Was Karl-Heinz Barthel über die Front erfuhr, was ihn bewegte und welche Einstellung er zum Krieg hatte – all das wissen wir nicht. Die Akten verraten nur sein "abweichendes Verhalten". So wurde Barthel einmal nach unerlaubtem Verlassen des Standorts mit drei Tagen "verschärftem Arrest" bestraft.

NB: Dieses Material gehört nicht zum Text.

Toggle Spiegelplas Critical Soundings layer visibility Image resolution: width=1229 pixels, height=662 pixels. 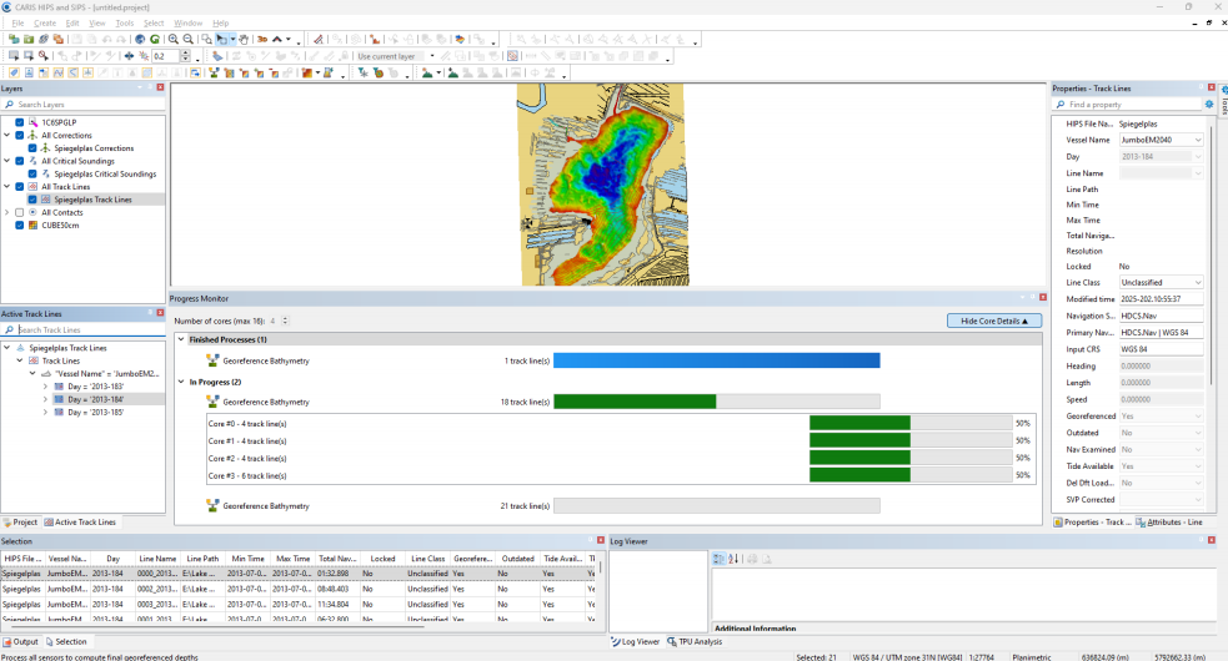(x=32, y=174)
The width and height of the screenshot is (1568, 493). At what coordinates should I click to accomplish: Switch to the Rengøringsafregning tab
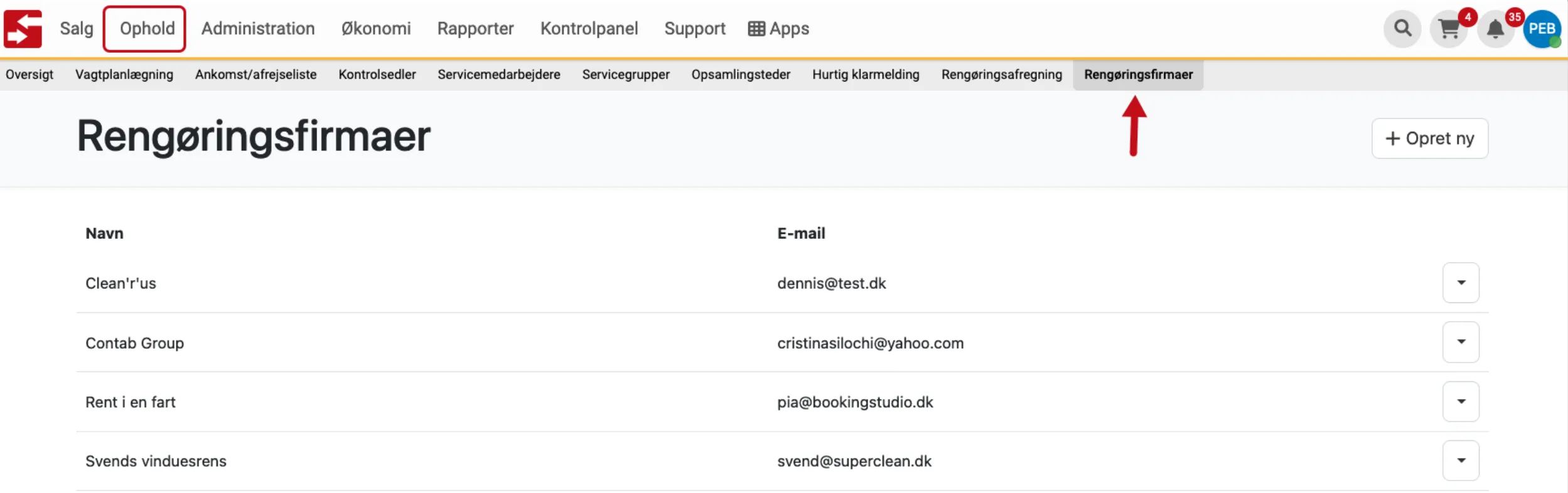point(1002,75)
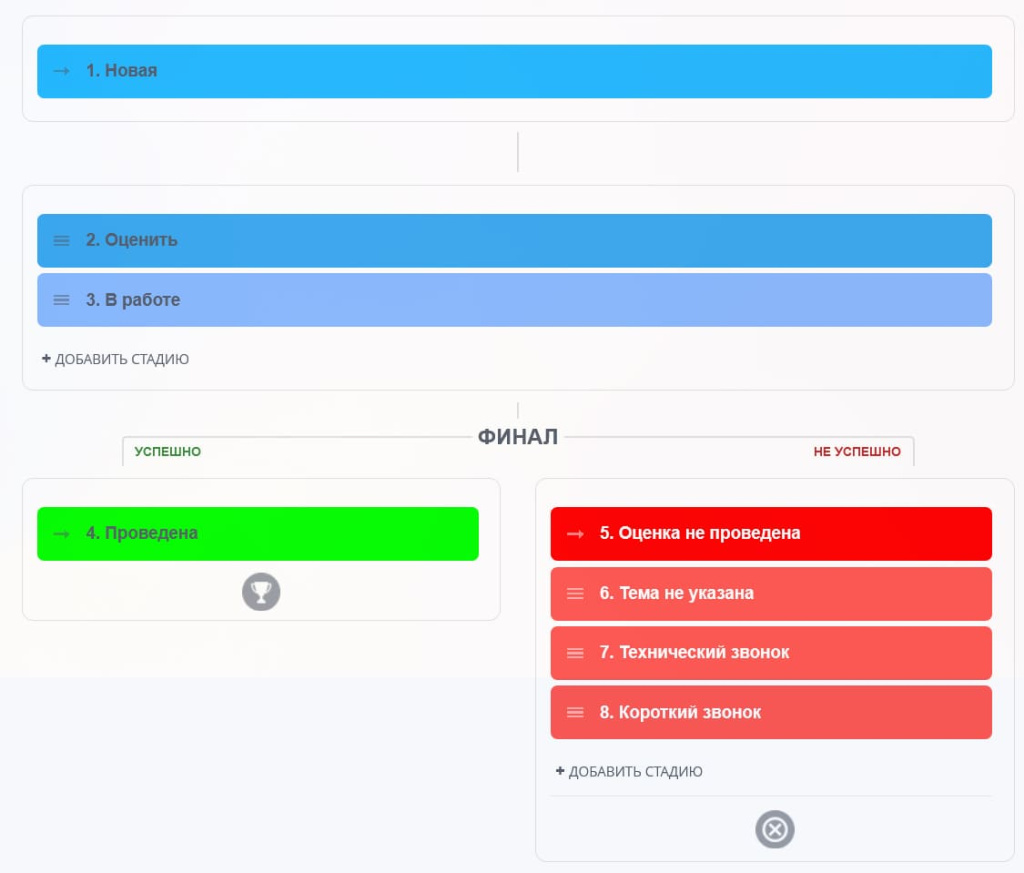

Schließlich wurde auch der Rekrut Barthel auf den Führer und auf die Fahne vereidigt und gehörte nun zum "Flugplatzkommando 108/XI (See) Schleswig". Seit der Vereidigung ging Barthel ein Vers, den er in der Arrestzelle gelesen hatte, nicht mehr aus dem Sinn. Als er im Mai 1943 von Schleswig in das 50 Kilometer entfernte Heiligenhafen versetzt wurde, griff er bei einem Gang zur Toilette – es war sein zehnter Tag am neuen Standort – nach seinem Füllfederhalter und schrieb den abgewandelten Spruch aus dem preußischen Fahneneid an die weißgestrichene Holzwand des Aborts:
"Wer auf die deutsche Fahne schwört,
hat nichts mehr, was ihm selber gehört.
Die Fahne hat den Krieg entfacht,
Not, Tod und Grauen uns gebracht."

Ähnliche Abwandlungen des Fahneneids zierten in dieser Zeit etliche Wehrmachtsunterkünfte. Ein Kamerad entdeckte den Reim am folgenden Morgen und machte Meldung. Karl-Heinz Barthels Fassung erfüllte aus der Sicht der Wehrmachtsjustiz den Tatbestand der "Wehrkraftzersetzung". Nach Einholung von Schriftproben wurde der Verursacher ausfindig gemacht. Und weil eine schriftliche Bekundung dieser Art "geeignet war, den Willen des deutschen Volkes zur wehrhaften Selbstbehauptung zu lähmen", verurteilte ein Feldgericht nur wenige Tage nach dem Vorfall Karl-Heinz Barthel zu einem Jahr Gefängnis – seit den Strafverschärfungen nach der verlorenen Schlacht um Stalingrad ein mildes Urteil für diese Art Kriegssabotage, wenn wir heute an die vielen Todesurteile zurückdenken, die damals wegen weit geringerer Vergehen verhängt wurden. Und wirklich, dem Kriegsgerichtsrat der Luftwaffe Dr. John erschien das Strafmaß zu gering. "Denn die Verbreitung solcher leicht einprägsamen Verse", schrieb John, "bedeutet eine ungeheure Gefahr, die rechtzeitig unterdrückt und daher mit allen Mitteln bekämpft werden muss. [...] Lediglich im Hinblick darauf, dass die Verse nur ganz kurze Zeit der Öffentlichkeit zugänglich gewesen sind und dass sie keine schwerwiegenden Folgen gezeitigt haben, weil sie bei den Lesern allgemein auf brüske Ablehnung gestoßen sind, erschien eine Zuchthausstrafe von 5 Jahren noch als angemessene und ausreichende Sühne für die Tat des Angeklagten." So Dr. John in seiner Begründung des zweiten Feldurteils vom 27. Oktober 1943.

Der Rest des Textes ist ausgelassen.